Pubblicato giovedì 13 aprile Banking on Climate Chaos, il rapporto annuale promosso da centinaia di organizzazioni della società civile, tra cui l’italiana ReCommon, che cura in dettaglio il massiccio sostegno delle banche all’industria fossile. La pubblicazione mostra come, nei sette anni trascorsi dall’adozione dell’Accordo di Parigi – il trattato internazionale che dovrebbe limitare il riscaldamento globale ad 1,5 gradi rispetto al periodo preindustriale – le sessanta maggiori banche private del mondo abbiano finanziato i combustibili fossili con 5.500 miliardi di dollari. Tra queste anche le due più grandi banche italiane, UniCredit e Intesa Sanpaolo, che dal 2016 hanno concesso all’industria fossile rispettivamente 43 e 22 miliardi di dollari in termini di prestiti e sottoscrizioni, risultando anche nella lista delle prime 40 banche a livello mondiale che finanziano le multinazionali coinvolte nell’espansione dell’industria dei combustibili fossili, tra cui Eni e Total.

Il documento è redatto a cura di Rainforest Action Network, BankTrack, Indigenous Environmental Network, Oil Change International, Reclaim Finance, Sierra Club e Urgewald.
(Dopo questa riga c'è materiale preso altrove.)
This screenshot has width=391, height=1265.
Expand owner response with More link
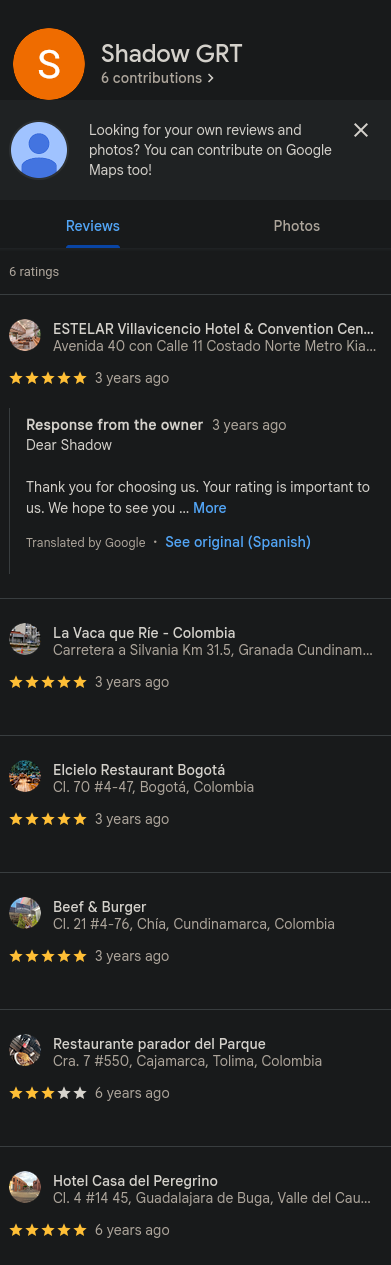(210, 508)
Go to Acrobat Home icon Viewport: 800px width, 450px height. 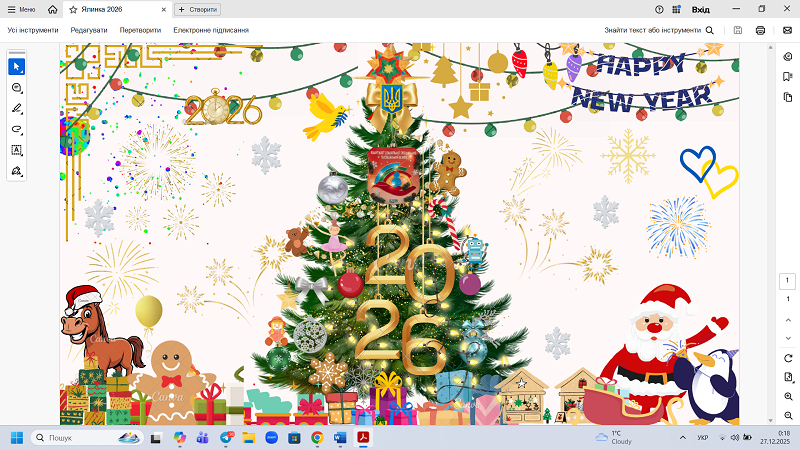point(52,9)
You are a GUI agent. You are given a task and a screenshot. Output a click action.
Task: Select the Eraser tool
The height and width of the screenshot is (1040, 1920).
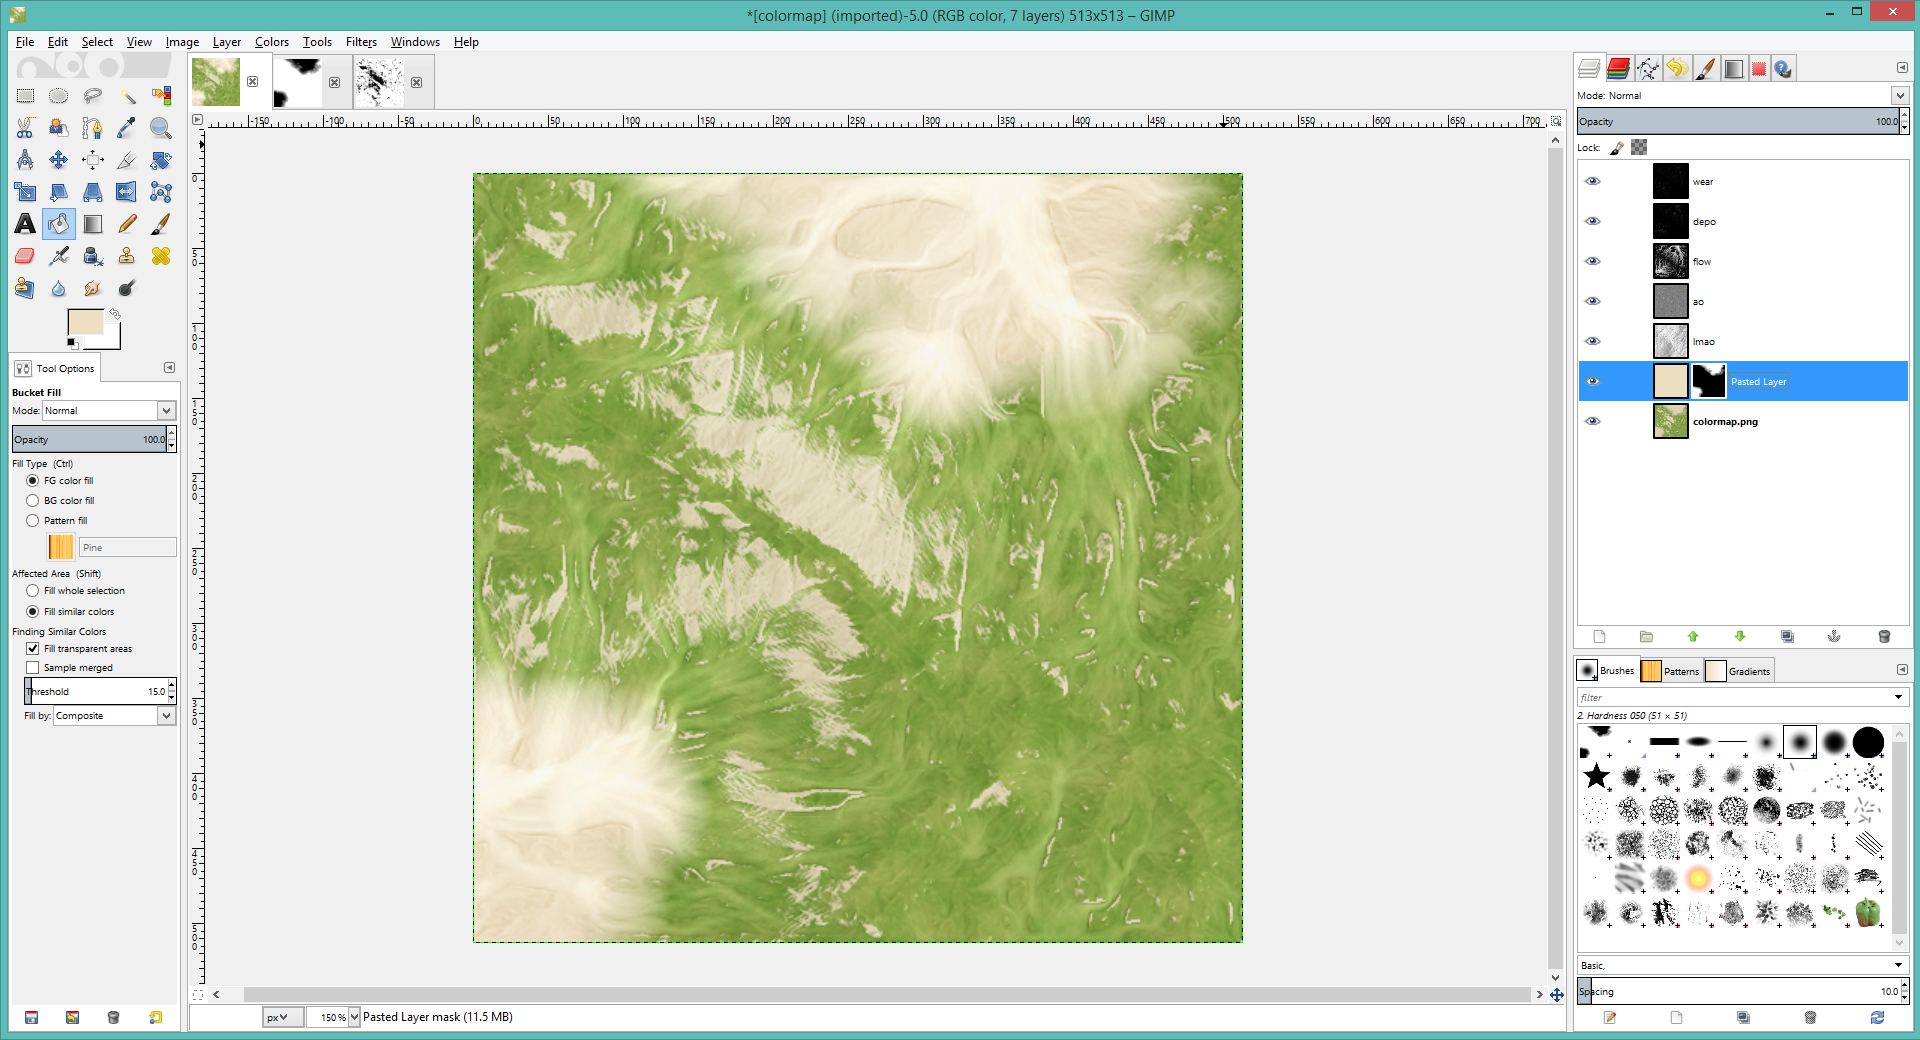(25, 256)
“L’analisi mette in luce il greenwashing delle banche a fronte dei loro proclami per il clima”, sottolinea ReCommon. “Per la prima volta dal 2019, una banca canadese, la Royal Bank of Canada (RBC), si posiziona al primo posto tra i finanziatori dell’industria fossile, con una somma di 42,1 miliardi di dollari, spodestando la statunitense JP Morgan Chase, che resta la peggior banca fossile al mondo a partire dal 2016 assieme alle altre statunitensi Citi, Wells Fargo e Bank of America”.

Il rapporto mette inoltre in evidenza come il 2022 “sia stato un anno di lauti profitti per le società coinvolte nel business del gas naturale liquefatto (GNL) che, in seguito all’invasione dell’Ucraina da parte della Federazione Russa, hanno approfittato della crescita della domanda per espandere la propria attività. Le prime 30 aziende che espandono il settore del GNL hanno utilizzato la crisi per assicurarsi quasi il 50% in più di finanziamenti nel 2022 rispetto al 2021. Tra i casi presentati c’è quello del Golfo del Messico, martoriato dall’espansione dell’industria del GNL, che vede Intesa Sanpaolo protagonista con copiosi finanziamenti a compagnie quali Cheniere, ExxonMobil e Freeport LNG”.
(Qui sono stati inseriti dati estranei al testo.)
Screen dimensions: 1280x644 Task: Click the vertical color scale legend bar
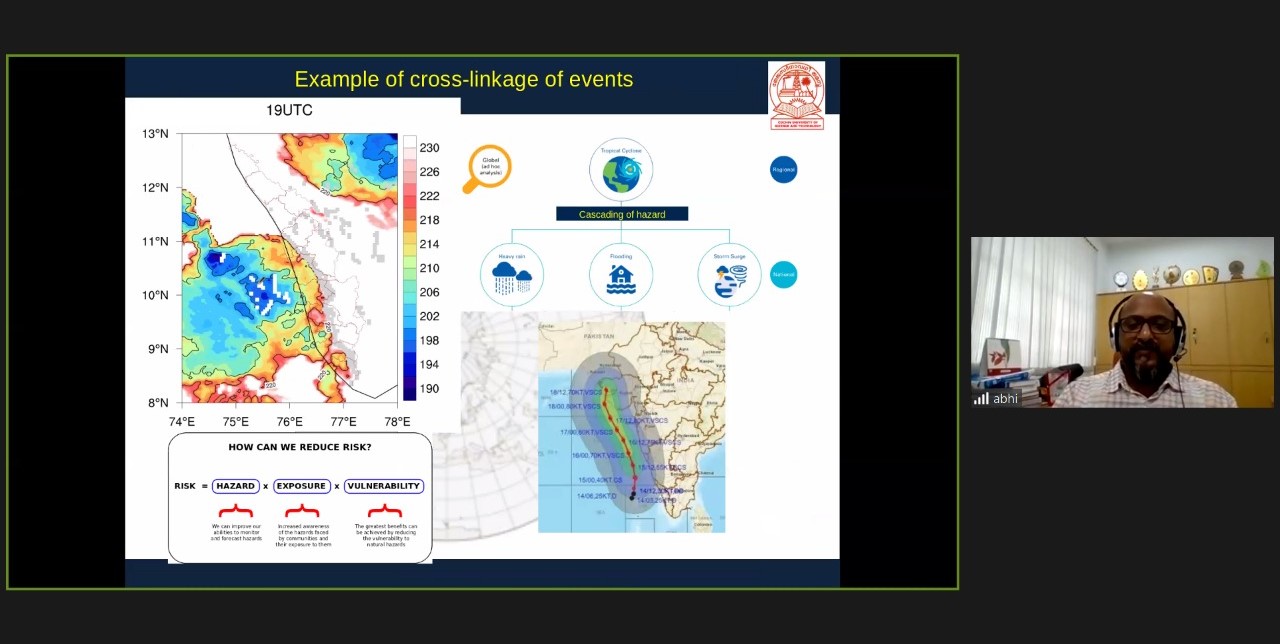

“Ci troviamo ogni anno a commentare questi finanziamenti che sono in costante aumento, nonostante l’urgenza della crisi climatica – il commento di Daniela Finamore, campaigner finanza e clima di ReCommon – Anche Intesa Sanpaolo e UniCredit, le principali banche italiane, sembrano ignorare gli allarmi della comunità scientifica continuando ad alimentare l’espansione dell’industria dei combustibili fossili e fiutando nuove opportunità di business, come nel caso del GNL. Nuovi affari e profitti a danno del clima e delle comunità maggiormente esposte agli impatti del cambiamento climatico”.